|
|
|
|
Il "fascismo" della censura |
|
|
Scriviamo con veemenza
raffrenata questo breve promemoria dei fatti che ci vedono coinvolti. Scriviamo
perché i lettori sappiano cosa talvolta possa celarsi dietro l’apparire
consueto dell’esprimere idee e parole. Perché il lettore sappia. Questo il
principio che anima un giornale. Dunque perché il lettore non sappia, è
necessario che il giornale non viva, non esista. Che il lettore sappia, allora,
che accade gli si neghi la possibilità di conoscere idee e pensiero che altri
non possono-vogliono in alcun modo accettare.
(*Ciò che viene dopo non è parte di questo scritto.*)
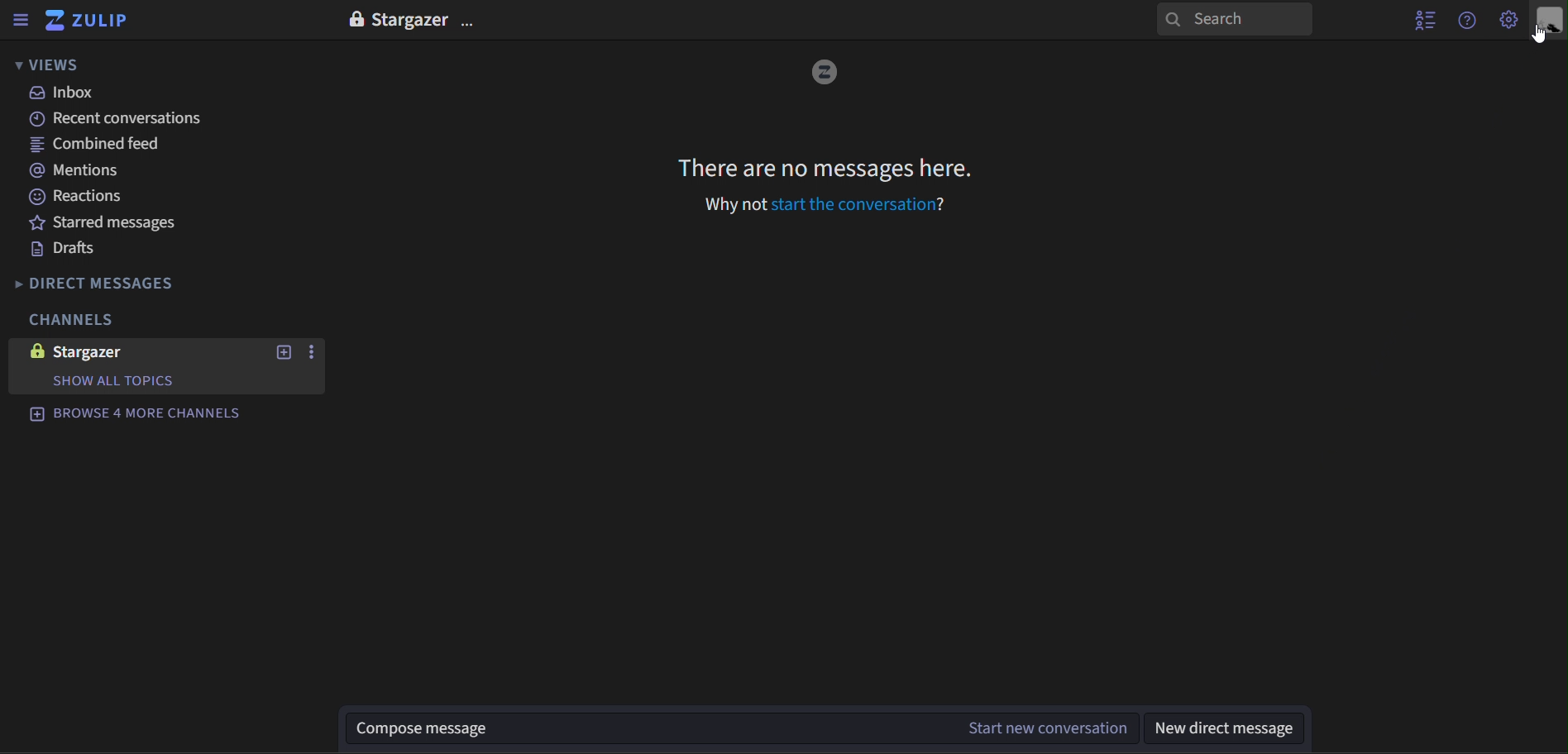 This screenshot has width=1568, height=754. Describe the element at coordinates (826, 167) in the screenshot. I see `There are no messages here` at that location.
Euromediterraneo è stato oggetto
di censura, boicottato e gettato via da quelli che sono i nostri consueti punti
di distribuzione (più testimonianza ahinoi ce lo confermano) perché non gradito
ad uno dei massimi rappresentanti delle Amministrazioni politiche locali. È
accaduto a Brindisi. Quando si verificano eventi tanto antidemocratici ed
illiberali un moto di indignazione dovrebbe muovere ogni libera coscienza. La
nostra richiesta di spiegazioni ai politici censuratori, chiara, diretta,
limpida è rimasta inappagata ma piegata e appiattita dai cosiddetti “eventi
inesistenti”. Il “sempre negare” è la regola d’oro delle spiacevoli occasioni.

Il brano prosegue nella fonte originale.